- _Tasks and exercises_:
1/ According to the article on the Johnstown Rain Poetry project, who designed the booklet that collects the young people's poems?
2/ Reproduce word for word the passage of the Rain Poetry article starting with "Wood said that" and going on through "effects right away.".

- _Passage for review_:
######
Rain Poetry project in Johnstown concludes with special book celebration

May 20, 2025

By Karen Price

At 17 years old, Molly Lazzari is looking at colleges and thinking about her future, which may include becoming an orthodontist.

One thing she never considered for her future before the Rain Poetry project was the idea of being a published poet. 

“It’s not an experience you would think about waking up and realizing, wow, I am a published artist,” she said. “It’s kind of crazy to think about. I’m growing up, and having my work published on the sidewalk and to have that live on is very interesting just to know that people can read it.”

Molly Lazzari reads her poem.

Lazzari was one of dozens of young people, ranging from elementary school through high school, who took part in PA Humanities’ Rain Poetry project in Johnstown in 2024. She and her fellow poets gathered at the Cambria County Library in April to receive their copies of the booklet containing all of the poems written as part of the project in Johnstown, and celebrate the power of self-expression through haiku one more time.

“I think about the world around us and really taking that and putting it to a form like haiku and writing that down, really taking what you’re feeling and putting it down on paper, was very interesting to do,” Lazzari said. 

PA Humanities partnered with Cambria County Library and Bottle Works for the project. Teaching artists Aspen Mock, Denise Urban and Eric Schwerer taught haiku workshops at the Children’s Book Festival, the library and Bottle Works’ summer camp. The participating young people wrote poems, which were then installed last fall on the sidewalk outside of Bottle Works using a special invisible spray that only appears when wet. Poems were also featured on yard signs and as part of the library’s StoryWalk along the Iron Works Trail. While the poems are no longer featured as a public art piece, they are now all included in the booklet designed by Johnstown artist Joanne Mekis. 

Among those who joined in celebrating the young poets receiving their booklets were Cambria County Commissioners Keith Rager, Scott Hunt and Tom Chernisky, Rebecca Catelinet from Pennsylvania Rural Arts Alliance, and Katrina Perkosky and Emily Wood from the Community Foundation for the Alleghenies.

Wood said that the Community Foundation of the Alleghenies is prioritizing the arts and happy to support public art pieces such as the Rain Poetry installation.

“It’s not something that was just put there by a couple people who decided to do it,” she said. “It’s something that the youth participated in.”

Perkosky still remembers learning about poetry in the first grade and how it sparked a love for writing. She went on to major in English. Funding projects such as this, she said, is also a part of economic development for the community, even though you might not see the effects right away.

“Communities that have public art and public art programming are places that people want to move to; they’re places that people want to visit,” she said. “And I can only imagine the confidence boost for some of these kids, to think, ‘Wow, I can be creative. I can create something that people want to see.’ It’s really special.” 

The Rain Poetry project in Johnstown was made possible by the generous support from the Community Foundation for the Alleghenies, Pennsylvania Rural Arts Alliance from the 1889 Foundation Creative Health Impact Grant, and the Commonwealth of Pennsylvania’s COVID-19 ARPA PA Arts and Culture Recovery Program.
######
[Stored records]

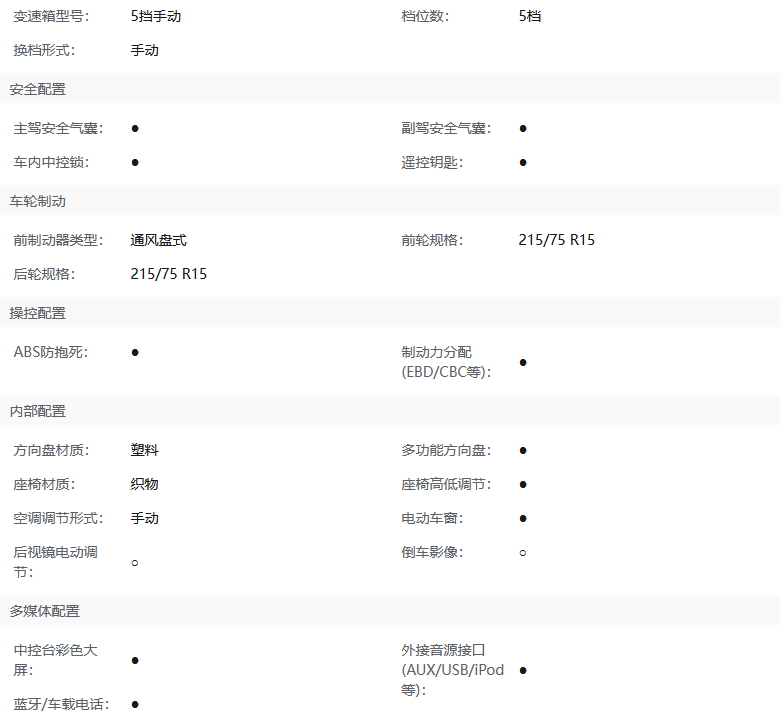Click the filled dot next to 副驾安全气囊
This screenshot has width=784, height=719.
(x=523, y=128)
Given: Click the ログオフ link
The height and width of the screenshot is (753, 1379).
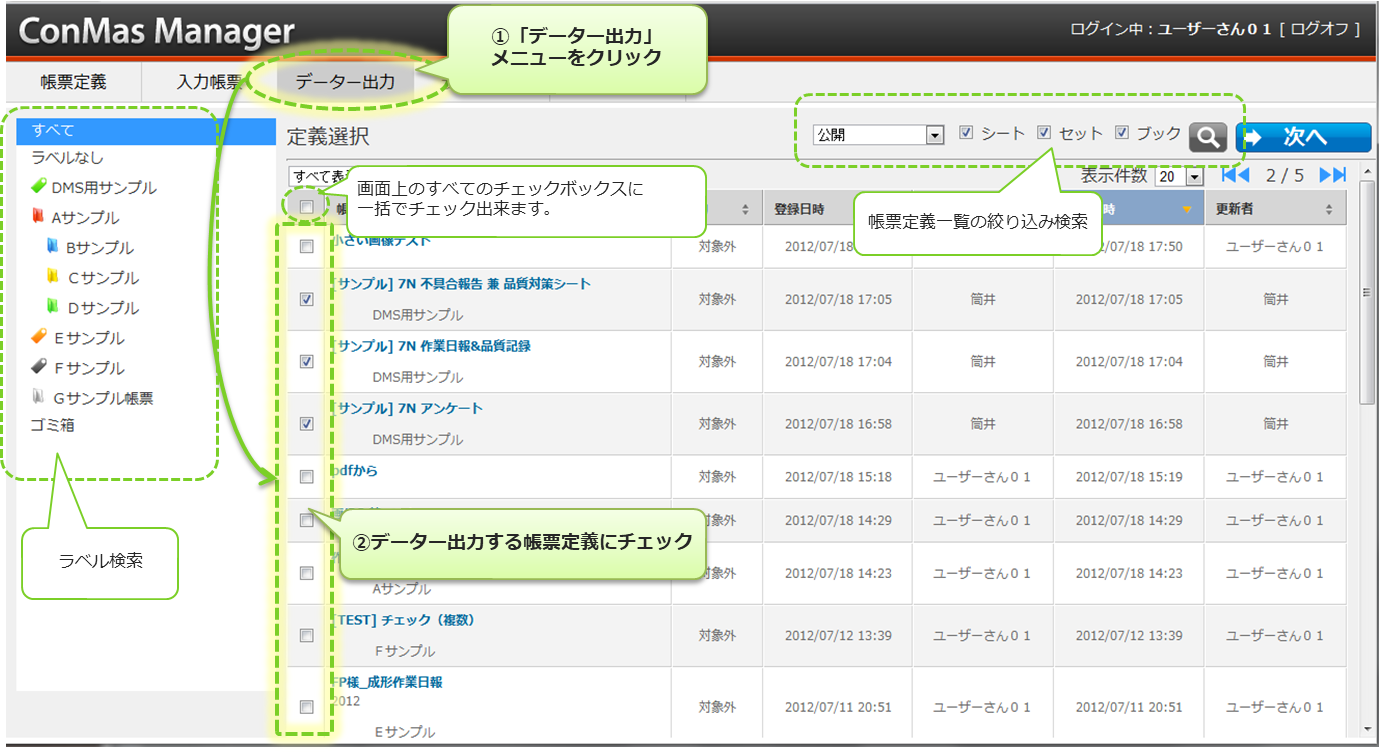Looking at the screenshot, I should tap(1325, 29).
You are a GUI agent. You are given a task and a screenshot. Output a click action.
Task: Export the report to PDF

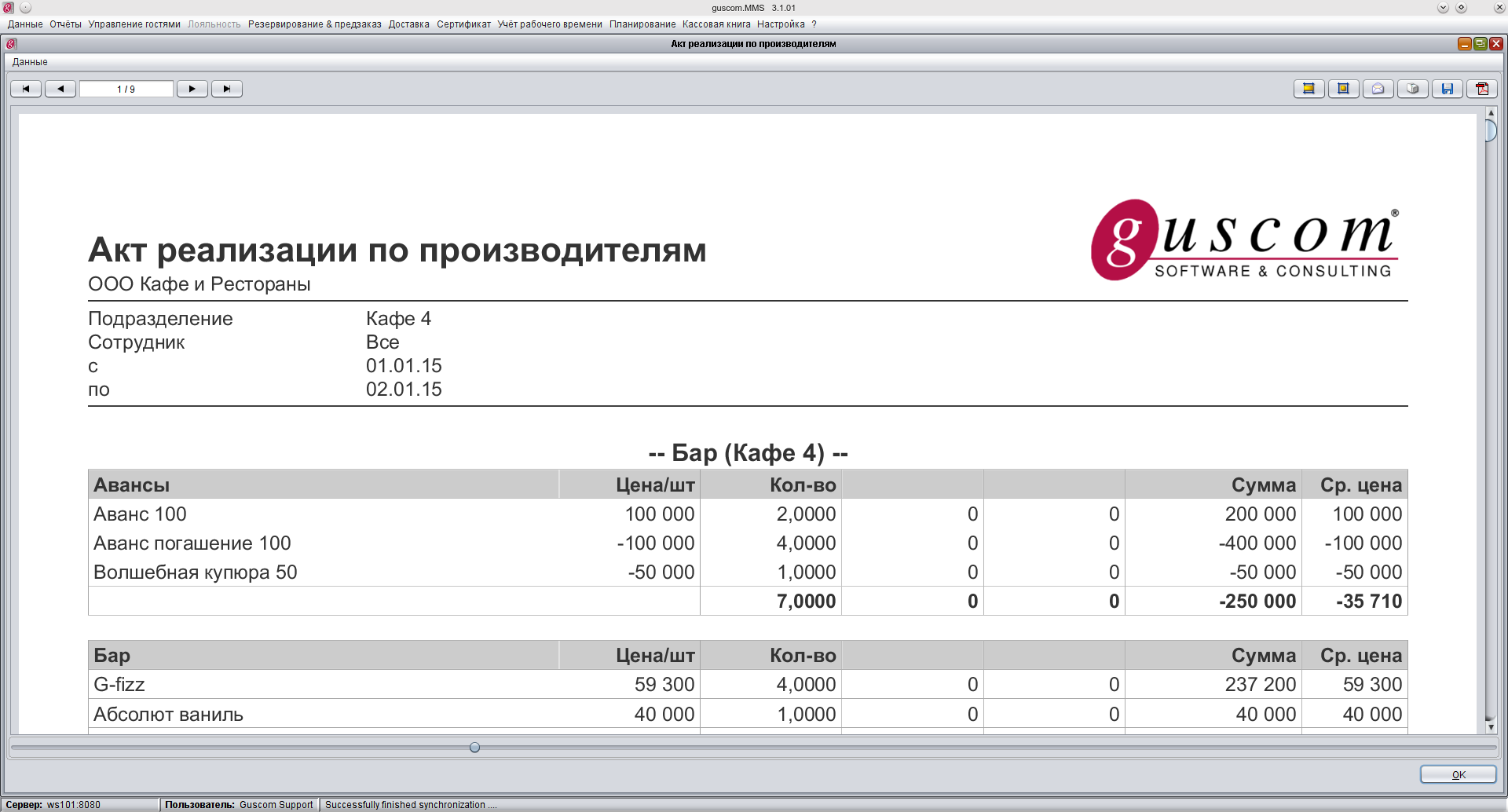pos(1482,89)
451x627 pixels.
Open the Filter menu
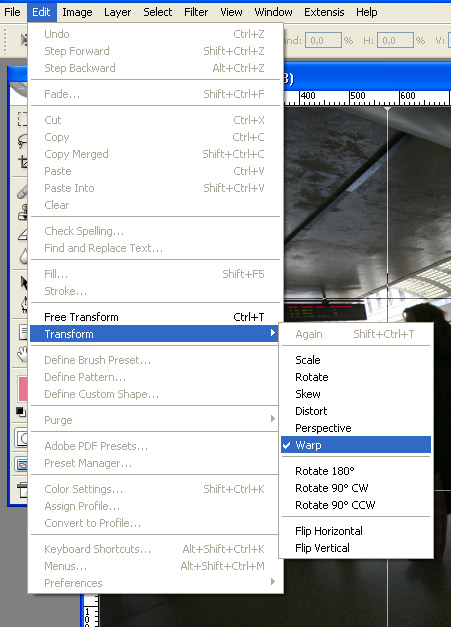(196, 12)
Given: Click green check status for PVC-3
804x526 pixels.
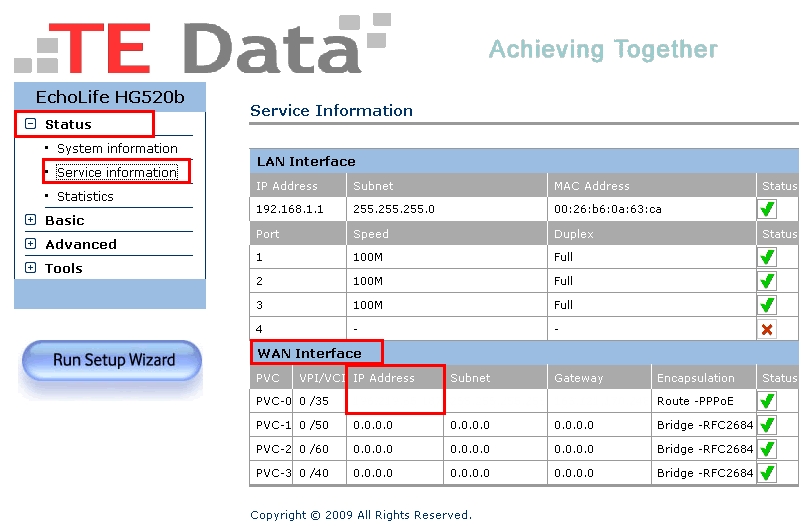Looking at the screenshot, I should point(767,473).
######
- _Answers for each item_:
1/ The booklet was designed by Johnstown artist Joanne Mekis.

2/
Wood said that the Community Foundation of the Alleghenies is prioritizing the arts and happy to support public art pieces such as the Rain Poetry installation.

“It’s not something that was just put there by a couple people who decided to do it,” she said. “It’s something that the youth participated in.”

Perkosky still remembers learning about poetry in the first grade and how it sparked a love for writing. She went on to major in English. Funding projects such as this, she said, is also a part of economic development for the community, even though you might not see the effects right away.